The costs for refractive error treatment are higher in seven of the 19 countries included in the model, which can be counterintuitive when considering a unit cost estimated based on the cost of a single pair of spectacles alone. However, our ingredients-based costing approach was driven by our programmatic data derived from countries where we are implementing comprehensive refractive error provision programs, which include school eye health models, outreach models, and static health service delivery at primary vision centres or eye units within hospitals. As such, we develop a weighted average on the ‘real-world’ costs of delivering comprehensive refractive error services including training costs, supervision, monitoring and reporting, which typically may not be included in the unit cost estimates in less complex models. Essentially, we took a deliberate health-systems based to estimating service provision based on real-life activities to enable the closest comparison to scale-up of refractive error service costs in the countries included in the model.

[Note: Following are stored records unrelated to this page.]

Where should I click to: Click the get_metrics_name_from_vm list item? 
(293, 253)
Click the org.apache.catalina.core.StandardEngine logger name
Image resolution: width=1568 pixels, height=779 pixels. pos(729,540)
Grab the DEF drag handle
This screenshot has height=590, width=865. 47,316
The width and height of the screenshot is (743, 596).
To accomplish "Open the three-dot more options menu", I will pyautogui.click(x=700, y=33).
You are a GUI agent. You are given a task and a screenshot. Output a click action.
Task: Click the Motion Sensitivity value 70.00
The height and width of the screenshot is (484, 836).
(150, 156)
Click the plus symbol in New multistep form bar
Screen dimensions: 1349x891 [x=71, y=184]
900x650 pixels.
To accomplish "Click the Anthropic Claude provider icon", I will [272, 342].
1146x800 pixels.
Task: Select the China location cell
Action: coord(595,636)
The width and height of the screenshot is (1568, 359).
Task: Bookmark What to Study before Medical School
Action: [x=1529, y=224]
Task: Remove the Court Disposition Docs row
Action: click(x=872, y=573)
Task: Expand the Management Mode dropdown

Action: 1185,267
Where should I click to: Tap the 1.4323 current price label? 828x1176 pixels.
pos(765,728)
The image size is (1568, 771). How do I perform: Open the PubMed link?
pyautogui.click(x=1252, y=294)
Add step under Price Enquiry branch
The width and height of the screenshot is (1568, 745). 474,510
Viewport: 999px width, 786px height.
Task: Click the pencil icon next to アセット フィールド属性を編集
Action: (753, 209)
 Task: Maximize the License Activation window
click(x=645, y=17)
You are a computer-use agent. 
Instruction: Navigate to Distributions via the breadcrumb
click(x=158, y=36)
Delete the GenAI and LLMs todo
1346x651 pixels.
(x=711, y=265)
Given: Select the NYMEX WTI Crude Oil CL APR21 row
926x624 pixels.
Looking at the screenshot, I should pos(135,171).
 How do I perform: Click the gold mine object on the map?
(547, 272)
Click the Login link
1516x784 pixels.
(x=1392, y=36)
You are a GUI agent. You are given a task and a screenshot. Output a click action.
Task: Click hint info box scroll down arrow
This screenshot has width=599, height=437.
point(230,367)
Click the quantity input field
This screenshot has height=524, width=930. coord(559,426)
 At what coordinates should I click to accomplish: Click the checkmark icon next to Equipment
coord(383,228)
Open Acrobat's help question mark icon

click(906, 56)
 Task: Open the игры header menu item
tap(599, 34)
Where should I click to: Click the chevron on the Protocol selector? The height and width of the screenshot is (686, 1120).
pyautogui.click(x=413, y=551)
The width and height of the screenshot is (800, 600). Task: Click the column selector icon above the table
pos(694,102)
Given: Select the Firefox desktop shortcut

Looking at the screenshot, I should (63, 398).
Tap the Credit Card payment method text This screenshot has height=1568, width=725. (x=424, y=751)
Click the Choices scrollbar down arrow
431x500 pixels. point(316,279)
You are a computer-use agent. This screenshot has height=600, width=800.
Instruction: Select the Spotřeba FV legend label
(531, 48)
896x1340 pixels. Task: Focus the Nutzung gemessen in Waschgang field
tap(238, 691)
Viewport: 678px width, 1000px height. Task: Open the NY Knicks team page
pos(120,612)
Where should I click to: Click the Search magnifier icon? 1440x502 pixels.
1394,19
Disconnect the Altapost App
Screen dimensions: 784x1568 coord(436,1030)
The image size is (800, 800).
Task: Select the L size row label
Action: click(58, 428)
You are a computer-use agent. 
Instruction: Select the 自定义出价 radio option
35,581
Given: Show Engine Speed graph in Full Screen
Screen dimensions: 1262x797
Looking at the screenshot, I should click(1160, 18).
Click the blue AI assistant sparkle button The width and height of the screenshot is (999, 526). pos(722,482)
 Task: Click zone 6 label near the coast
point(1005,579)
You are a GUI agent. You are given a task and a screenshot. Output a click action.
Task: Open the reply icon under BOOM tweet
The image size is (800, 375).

In addition, we used disaggregated data from the Vision Loss Expert Group to estimate prevalence (and incidence) at the 5-year age and sex groups within countries. For countries with low refractive error prevalence, the number of individuals estimated to be screened prior to finding individuals to enter a treatment pathway is significantly higher than countries where prevalence is lower, hence, for some of these countries the cost per person receiving glasses is higher.

  1. Why is this report a compelling piece of evidence in the context of achieving global eye care targets?   

The results provided in this study indicate that for most countries there are strong returns in the form of economic benefits from implementing programs that meet the WHA goals for cataract and refractive error. Indeed, the large average BCR estimated for cataract surgery alone (20.5) shows that this procedure provides among the highest ROI of any disease interventions modelled through investment cases.

In a study with WHO, for a range of interventions addressed at reproductive, maternal and child health for 75 low- and middle-income countries the BCR was estimated to be 8.7 (Stenberg et al 2014). For treating depression and anxiety the BCR was 4.0 (Chisholm et al 2016) while for cardiovascular disease it was 10.9 (Bertram et al 2018). Clearly, returns-on-investment for eye health interventions are among the highest estimated through similar investment cases.

However, our report focuses on ambitious goals agreed upon at the World Health Assembly. As additional tools are developed to consistently measure eCSC and eREC across the globe, our sector will be able to work together to develop additional evidence on our progress and understand the critical need to increase investment in and prioritisation of eye health by governments and donors alike. This tool is an essential piece of the puzzle, but we must continue to work together to drive change for some of the world’s most vulnerable populations.